In any power of attorney, the person handing over the power to decide is generally called the principal. The person to whom the powers are granted is called either the attorney in fact, or the agent. While Ohio law recognizes the term "attorney in fact," the person acting in this capacity does not have to be a lawyer.
To hand over financial power of attorney in Ohio, the principal must be at least 18 years old and of sound mind. The power of attorney (POA) grant can be conveyed only in writing, not orally. If the POA is used to convey a deed, mortgage or title to real property, it must be acknowledged by an Ohio court or court clerk.
Generally, POA terminate as soon as the principal is no longer able to make decisions.
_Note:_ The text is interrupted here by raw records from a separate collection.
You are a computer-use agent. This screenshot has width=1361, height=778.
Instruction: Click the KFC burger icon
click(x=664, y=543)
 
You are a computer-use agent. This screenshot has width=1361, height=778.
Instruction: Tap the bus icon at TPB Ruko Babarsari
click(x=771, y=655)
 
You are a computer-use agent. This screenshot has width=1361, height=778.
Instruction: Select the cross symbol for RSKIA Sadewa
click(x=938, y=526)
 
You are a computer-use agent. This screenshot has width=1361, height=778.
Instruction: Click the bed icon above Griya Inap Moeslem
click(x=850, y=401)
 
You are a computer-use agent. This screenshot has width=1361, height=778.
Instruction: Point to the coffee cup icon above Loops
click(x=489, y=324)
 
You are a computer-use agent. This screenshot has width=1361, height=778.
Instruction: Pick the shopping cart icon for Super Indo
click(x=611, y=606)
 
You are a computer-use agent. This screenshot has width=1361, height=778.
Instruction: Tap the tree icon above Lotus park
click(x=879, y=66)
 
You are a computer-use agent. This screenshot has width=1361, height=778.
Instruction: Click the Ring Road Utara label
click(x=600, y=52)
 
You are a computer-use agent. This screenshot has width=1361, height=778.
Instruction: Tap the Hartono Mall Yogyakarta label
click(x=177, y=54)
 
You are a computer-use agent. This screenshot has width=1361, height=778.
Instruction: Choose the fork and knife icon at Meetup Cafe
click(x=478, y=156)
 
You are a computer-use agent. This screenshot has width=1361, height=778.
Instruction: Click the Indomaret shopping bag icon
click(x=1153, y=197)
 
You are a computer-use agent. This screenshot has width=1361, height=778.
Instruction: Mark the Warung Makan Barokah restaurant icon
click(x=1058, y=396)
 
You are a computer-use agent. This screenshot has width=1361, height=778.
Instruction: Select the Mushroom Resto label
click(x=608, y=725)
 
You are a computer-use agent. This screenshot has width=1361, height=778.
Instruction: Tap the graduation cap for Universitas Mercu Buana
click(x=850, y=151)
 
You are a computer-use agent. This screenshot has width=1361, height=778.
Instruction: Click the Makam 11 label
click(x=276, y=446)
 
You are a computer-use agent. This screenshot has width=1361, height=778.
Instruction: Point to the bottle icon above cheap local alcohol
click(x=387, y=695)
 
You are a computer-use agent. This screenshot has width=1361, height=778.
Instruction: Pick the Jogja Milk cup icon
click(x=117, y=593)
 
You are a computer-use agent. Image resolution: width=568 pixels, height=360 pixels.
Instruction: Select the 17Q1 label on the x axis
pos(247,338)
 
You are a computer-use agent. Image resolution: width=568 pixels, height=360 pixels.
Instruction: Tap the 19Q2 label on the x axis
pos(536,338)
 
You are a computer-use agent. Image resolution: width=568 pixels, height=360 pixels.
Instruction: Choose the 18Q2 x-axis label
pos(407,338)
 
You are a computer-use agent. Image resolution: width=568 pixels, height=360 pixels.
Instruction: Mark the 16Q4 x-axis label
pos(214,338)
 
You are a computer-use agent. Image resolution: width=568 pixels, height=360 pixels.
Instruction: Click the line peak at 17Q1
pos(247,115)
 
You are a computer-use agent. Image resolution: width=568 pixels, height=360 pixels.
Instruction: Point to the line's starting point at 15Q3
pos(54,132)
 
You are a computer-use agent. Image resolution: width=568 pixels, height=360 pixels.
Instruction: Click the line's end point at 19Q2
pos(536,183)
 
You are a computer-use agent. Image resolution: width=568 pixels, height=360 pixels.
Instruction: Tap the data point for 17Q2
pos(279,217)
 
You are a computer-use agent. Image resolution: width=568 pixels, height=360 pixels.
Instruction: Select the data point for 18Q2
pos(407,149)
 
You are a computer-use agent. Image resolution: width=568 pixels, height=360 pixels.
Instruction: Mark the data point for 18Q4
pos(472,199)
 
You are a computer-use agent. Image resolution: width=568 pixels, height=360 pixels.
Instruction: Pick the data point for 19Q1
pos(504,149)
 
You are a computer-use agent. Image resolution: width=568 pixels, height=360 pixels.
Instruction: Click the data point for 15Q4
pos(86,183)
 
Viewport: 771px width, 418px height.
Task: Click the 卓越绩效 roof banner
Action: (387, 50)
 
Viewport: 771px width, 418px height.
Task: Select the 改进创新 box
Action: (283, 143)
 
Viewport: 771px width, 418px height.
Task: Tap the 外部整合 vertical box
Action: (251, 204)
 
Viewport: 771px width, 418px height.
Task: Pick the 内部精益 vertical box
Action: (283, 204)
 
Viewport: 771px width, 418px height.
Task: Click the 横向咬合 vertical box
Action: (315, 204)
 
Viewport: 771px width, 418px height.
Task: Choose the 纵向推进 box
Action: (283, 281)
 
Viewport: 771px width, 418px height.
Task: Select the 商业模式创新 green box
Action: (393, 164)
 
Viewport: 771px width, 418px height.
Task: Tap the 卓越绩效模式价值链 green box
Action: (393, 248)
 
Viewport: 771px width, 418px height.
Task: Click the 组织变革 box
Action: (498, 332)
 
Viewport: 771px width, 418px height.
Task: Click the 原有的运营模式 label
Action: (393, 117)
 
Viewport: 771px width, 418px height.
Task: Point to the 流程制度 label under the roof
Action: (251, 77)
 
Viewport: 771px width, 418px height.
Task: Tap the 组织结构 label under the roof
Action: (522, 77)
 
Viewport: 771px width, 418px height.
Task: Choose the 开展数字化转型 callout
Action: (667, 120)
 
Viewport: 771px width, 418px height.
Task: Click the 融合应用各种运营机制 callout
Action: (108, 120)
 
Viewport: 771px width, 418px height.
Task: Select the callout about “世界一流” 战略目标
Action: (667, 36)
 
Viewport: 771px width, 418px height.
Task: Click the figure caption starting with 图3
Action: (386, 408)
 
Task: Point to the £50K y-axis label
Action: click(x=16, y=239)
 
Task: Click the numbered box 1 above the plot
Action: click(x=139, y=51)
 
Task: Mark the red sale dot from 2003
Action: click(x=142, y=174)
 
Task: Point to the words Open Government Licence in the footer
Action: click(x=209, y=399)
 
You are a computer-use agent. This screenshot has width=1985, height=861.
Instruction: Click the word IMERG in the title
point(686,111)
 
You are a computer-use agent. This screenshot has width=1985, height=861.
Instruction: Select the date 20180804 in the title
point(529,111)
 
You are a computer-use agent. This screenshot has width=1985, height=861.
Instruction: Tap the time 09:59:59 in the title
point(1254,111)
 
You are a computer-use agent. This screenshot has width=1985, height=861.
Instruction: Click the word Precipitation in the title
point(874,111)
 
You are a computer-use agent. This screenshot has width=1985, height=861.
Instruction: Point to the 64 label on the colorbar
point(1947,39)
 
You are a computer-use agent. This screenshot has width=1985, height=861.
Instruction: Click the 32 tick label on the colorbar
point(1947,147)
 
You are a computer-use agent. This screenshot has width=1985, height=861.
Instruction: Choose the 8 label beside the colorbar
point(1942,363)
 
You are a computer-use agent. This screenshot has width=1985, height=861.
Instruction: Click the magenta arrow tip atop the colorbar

If a FPOA is intended to last after the principal becomes incapacitated, the POA must include language making it durable, so it lasts even after the principal's incapacity.
Financial powers of attorney are often used in conjunction with powers of attorney for health care. In these situations, the POA can be made both durable and springing, meaning it takes effect when the principal becomes sick or incapable. For example, if the principal is hospitalized and unable to make decisions, a springing FPOA can come into effect, allowing the agent to pay bills or look after finances after the principal falls ill. These POA must also be durable.
FPOA can be granted as either limited FPOA, or as part of a general POA. If limited, the FPOA typically only applies to financial transactions. General POS convey broad power to the agent, including the right to make financial decisions. While general POA may not be referred to as financial powers of attorney, these documents convey the same powers.